As the play's de facto juvenile leads, Braden Wahl plays young music teacher Danceny (I know he's a music teacher from past knowledge, although that detail was lost in the performance reviewed) who is totally smitten by the lovely young Cecile de Volanges (played with confidence by Steph Twomey). When the pair fall victim to the manipulations of Valmont and Mertueil, they remain trapped in their over-designed costumes (Wahl is dressed in a series of sequined doublets and vests with puffy shirts to rival anything Seinfeld could have imagined, atop chinos sans belts and a multi-hued Elizabethan collar, while Twomey wears a gorgeous, if weirdly anachronistic baby-doll recreation of period frippery and frills).

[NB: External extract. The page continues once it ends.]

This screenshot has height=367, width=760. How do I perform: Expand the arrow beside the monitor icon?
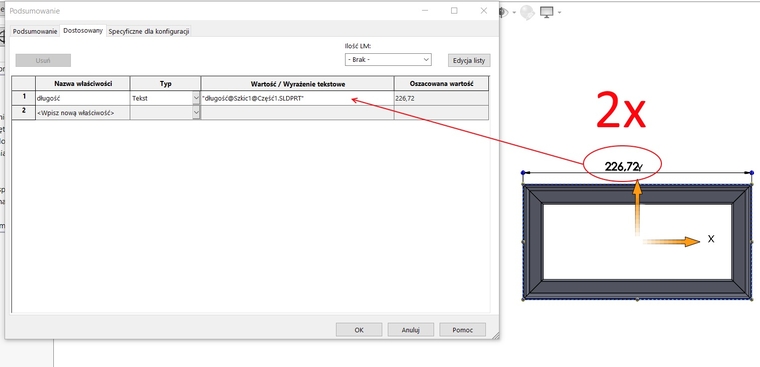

Janice Wilbanks Denson (as Cecile's overbearing maman) and Barbara Hartman (as Valmont's doting aunt Madame de Rosemonde) fare far better, both costume-wise and performance-wise, thanks to the two women's recognition of who their characters are and what they desire. Daniel Morgan, wearing black-and-gold brocade skinny jeans, nonetheless delivers the production's most convincing portrayal as Valmont's valet Azolan.
Megan Blevins puts her stage presence to good use as the courtesan Emilie, even if her brief moments with Thomas' Valmont are stilted and restrained. Hunter Tomsett completes the cast as every major domo in pre-Revolutionary France.
Les Liaisons Dangereuses. By Christopher Hampton. Adapted from the novel by Pierre Coderlos de Laclos. Directed by Macon Kimbrough. Presented by Way Off Broadway Productions at Music Valley Event Center, 2416 Music Valley Drive, Suite 150, Nashville. Through June 2. For details, go to www.wobnashville.org. Running time: 2 hours, 40 minutes (with one 15-minute intermission).